Num Portugal esvaído por séculos de balelas gloriosas, ninguém perguntou aos portugueses se queriam entrar na CEE, nem faria sentido perguntar-lho. É certo que na Europa nem tudo são boas companhias. Mas há transes neste mundo em que melhor se vai mal acompanhado do que só, é do mais básico senso comum. Foi assim que se juntou a fome própria, com a alheia vontade de comer.
A modernização entrou depressa no discurso político, um rio de dinheiro entrou em Portugal, o pugresso instalou-se em marcha acelerada. Saldou-se a pouca indústria pela veniaga dos fundos, saldou-se a fraca agricultura para abreviar os prazos, saldaram-se traineiras por dinheiro vivo. Fizeram-se auto-estradas e estádios de futebol, e resumiu-se o futuro a um Audi de seis cilindros, com trezentos cavalos de potência que alguém há-de pagar. Portugal tornou-se um país rico, e foi deixando correr o marfim, no pelotão da frente.

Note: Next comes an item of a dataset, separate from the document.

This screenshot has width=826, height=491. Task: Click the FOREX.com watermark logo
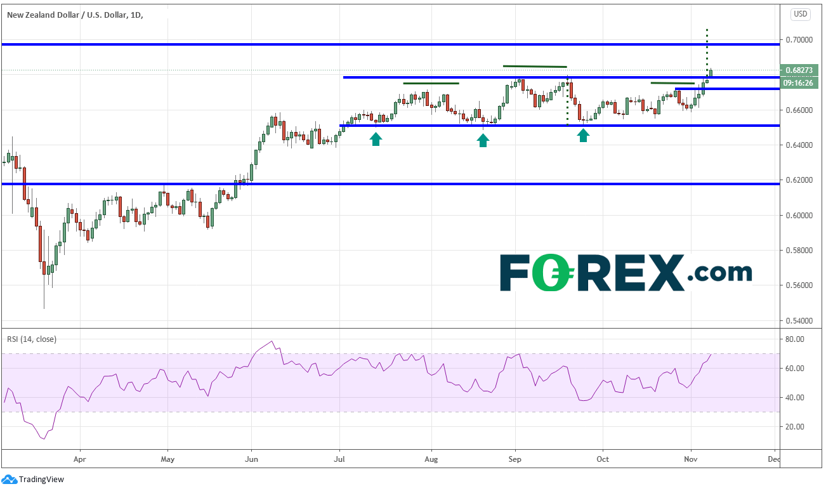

Mas há sempre patriotas sonâmbulos, e outros que simulam sê-lo. Temem-se da Constituição da Europa, temem-se do Directório, temem-se da soberba dos países ricos. Já esqueceram que quem não tem dinheiro também não terá vícios. E queixam-se do tratado de Lisboa, que nem foi referendado pelo povo, nem lhes representa a voz.
Os patriotas sonâmbulos disfarçam mal um sofisma. Apenas 2% dos portugueses, dos que são pagos para lerem o tratado, se deram ao trabalho de o ler. E só metade dos que conhecem a vulgata aligeirada entenderam o que leram. Nenhum outro português tem a mais pálida ideia do que o tratado contém, nem algum dia a terá. Referendá-lo é, por isso, um fingimento, uma irrealidade, um formalismo vazio.
Porque só há nisto tudo duas realidades. A primeira é o pequeno-almoço dos portugueses, que eles tomam porque são membros da UE. No dia em que deixarem de o ser, logo metade deixarão de o tomar, como bem sabe quem não perdeu a memória. E a segunda é competir aos portugueses fazer, dentro da UE, o trabalhinho de casa. Foi o que nunca fizeram.